One matter caused me a great deal of anxiety and that was the radio. The Japanese had made it known that if anyone was found with a radio he was liable to have his head chopped off. So for a few mornings I would wake up with cold sweat worrying that Mother had not got rid of our radio. Eventually she did by dumping it into a deep mining pool. She could not have done it herself and must have needed someone to help her and it is a wonder that whoever he was he did not squeal to the Japanese about it.
The only time I came across some Japanese soldiers was when a few of them came round to the vicinity of our house. They were intent on catching some chickens and they asked me to help them to round-up the chickens; we didn’t catch any. I wondered if that amounted to collaborating with them! By the third year of school I was quite fluent in writing and speaking Japanese but I soon forgot all of it after the return of the British. Being young I did not know what happened to the production of rubber and tin and how trade was conducted. What we know was the scarcity of food. We had also dug vegetable plots at the back of the house and planted the easily grown vegetables but it was not enough to be self-sufficient.
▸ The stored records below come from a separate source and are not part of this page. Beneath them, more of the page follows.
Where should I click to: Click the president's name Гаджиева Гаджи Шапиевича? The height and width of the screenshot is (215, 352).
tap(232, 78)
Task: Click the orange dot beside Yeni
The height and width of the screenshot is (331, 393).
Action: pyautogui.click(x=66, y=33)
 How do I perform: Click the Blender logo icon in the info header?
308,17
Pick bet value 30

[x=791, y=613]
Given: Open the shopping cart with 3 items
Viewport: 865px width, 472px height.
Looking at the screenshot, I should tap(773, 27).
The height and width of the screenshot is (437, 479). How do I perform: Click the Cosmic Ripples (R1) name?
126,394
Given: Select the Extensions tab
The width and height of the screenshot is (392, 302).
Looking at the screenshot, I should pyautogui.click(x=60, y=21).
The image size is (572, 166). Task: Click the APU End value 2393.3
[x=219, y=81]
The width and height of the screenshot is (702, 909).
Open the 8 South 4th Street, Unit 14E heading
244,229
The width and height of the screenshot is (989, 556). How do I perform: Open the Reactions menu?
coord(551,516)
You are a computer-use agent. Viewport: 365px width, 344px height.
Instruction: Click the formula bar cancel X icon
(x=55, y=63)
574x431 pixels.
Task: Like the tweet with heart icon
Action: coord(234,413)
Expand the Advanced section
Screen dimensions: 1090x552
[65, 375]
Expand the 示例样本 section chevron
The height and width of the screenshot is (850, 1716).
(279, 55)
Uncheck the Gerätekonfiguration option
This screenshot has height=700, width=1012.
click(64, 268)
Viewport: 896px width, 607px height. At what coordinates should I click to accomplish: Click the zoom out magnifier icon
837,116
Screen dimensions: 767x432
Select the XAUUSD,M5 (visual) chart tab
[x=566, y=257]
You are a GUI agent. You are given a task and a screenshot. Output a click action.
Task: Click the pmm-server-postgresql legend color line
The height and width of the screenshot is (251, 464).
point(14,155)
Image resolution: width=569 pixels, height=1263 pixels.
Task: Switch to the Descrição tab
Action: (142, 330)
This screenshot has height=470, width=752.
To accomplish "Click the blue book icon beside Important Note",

As the Allies fought back and in the last months of the Occupation we could see the B-29’s dropping bombs over the airfield, the Central Railway Workshop and unexpectedly the National Museum. The places bombed were quite far from where we lived so we did not suffer any collateral damage as it would be called now. Some people watched and cheered but a lot were still apprehensive because the Japanese had not surrendered yet.
Finally the Japanese surrendered and the occupation was over. I did not witness the ceremony of the signing of the surrender which was conducted in the school hall of the Victoria Institutions, the school I attended in later years.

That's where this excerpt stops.